Literature and learning from past

Scientific knowlege has been accumulated for hundreds or even thousands of years. With 'accumulation', it means scientific discoveries have been recorded and published, mostly through scientific literature. By accessing the accumulated knowledge, development of new knowledge could be efficient.

As the progress of technology, however, the velocity of knowledge extension is rapidly increasing, and it is becoming almost impossible for human researchers to comprehend even their own expert areas.

Structured databases

As accumulation of human knowledge increases, instant access to necessary pieces of knowledge becomes more and more important. Many and various structured databases have been developed, to make instant access to knowledge pieces efficient. Particularly, life science is an area with rich public databases, e.g. Entrez Gene, UniProt, PubChem.

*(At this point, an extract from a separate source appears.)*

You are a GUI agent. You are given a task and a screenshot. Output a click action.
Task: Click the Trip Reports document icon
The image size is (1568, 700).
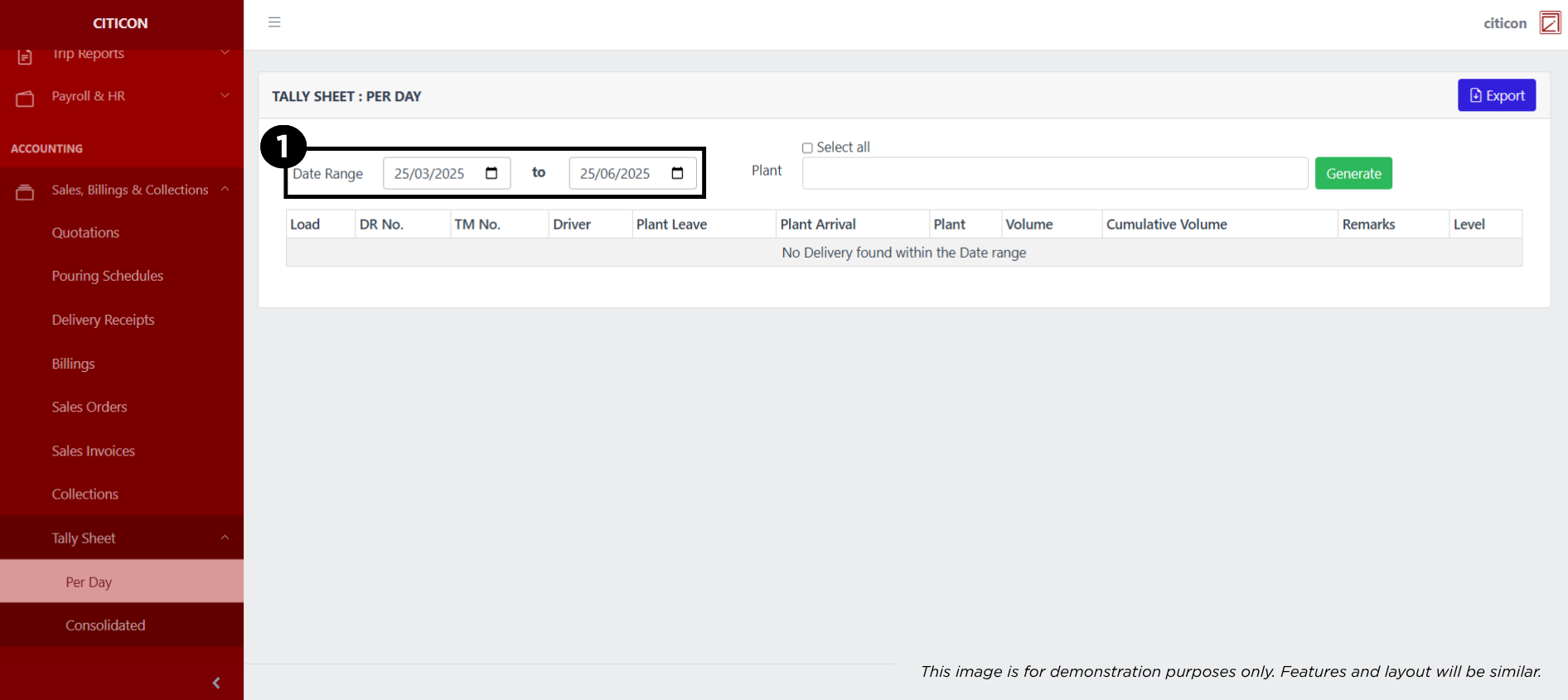pyautogui.click(x=25, y=56)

To fully benefit from the various databases, however, it is desired that relevant entities across multiple databases are to be interlinked to each other.

Linked Data

Linked Data (LD) is emerging as a new way of data publication. LD enables relevant data pieces across multiple databases to be linked to each other through a standard protocol. It may be said that while the amount of databased data piecess increased during the development of structured databases (mostly relational databases), the linkage between the data pieces is being significantly improved thanks to the technology of LD and Semantic Web.

Compared to knowledge represented in scientific literature, however, the pieces of knowlege in structured databases or linked data often miss their contexts, e.g., experimental environments.

Linked Annotation

As contexts of individual data pieces are often represented in scientific literature where they are referenced to, finding references to the entities, in literature, and linking them to the corresponding entities is an important process which

  • restores the contexts of the entities, from a perspective of databases, and

  • indexes the contexts of literature by the entries of databases, from a perspective of literature.

Google Map vs Linked Annotation

It is conceptually similar to Google Map which links various entities and structures to 2-dimensional unstructures data (map).

Linked Annotation is to link various entities and their structures to 1-dimensional unstructured data (text).


We recognize Google map is one of the most successful public-sourcing annotation systems: users can easily create annotations (geographical annotations), and share them with anyone else.

PubAnnotation ( is an annotation repository which is developed to implement a Google map-like system for public-sourcing and publishing of annotations to literature.


BLAH is organized to develop linked literature annotation as a community effort. The BioNLP community has made substantial progress for the last decades to produce various annotations to the biomedical literature. Now it is time to put more effort to improve accessbility to the invaluable resources. Through the linked annotation effort, we belive accessibility and also productivity of annotation may be significantly improved.

The first BLAH (BLAH1)

The first BLAH was organized in February 2015. Participants collaborated to collect various annotations, and many of them were sucssfully integrated on PubAnnotation. Through it, annotations from different projects and gorups were linked to each other through normalized texts. We would call it horizontal linking of annotations.

Integration of other type of annotations resources, e.g. annotation system, also was sought, and encouraging possibility was observed.

The second BLAH (BLAH2)

We organize the second BLAH to build more linkage upon what has been done during and after BLAH1. Particularly, we would like to seek linking annotations from a more semantic side this time. We would call it vertical linking of annotations, and it will significantly improve the semantic linkage of the annotations, and also the linkage between the literature and linked data.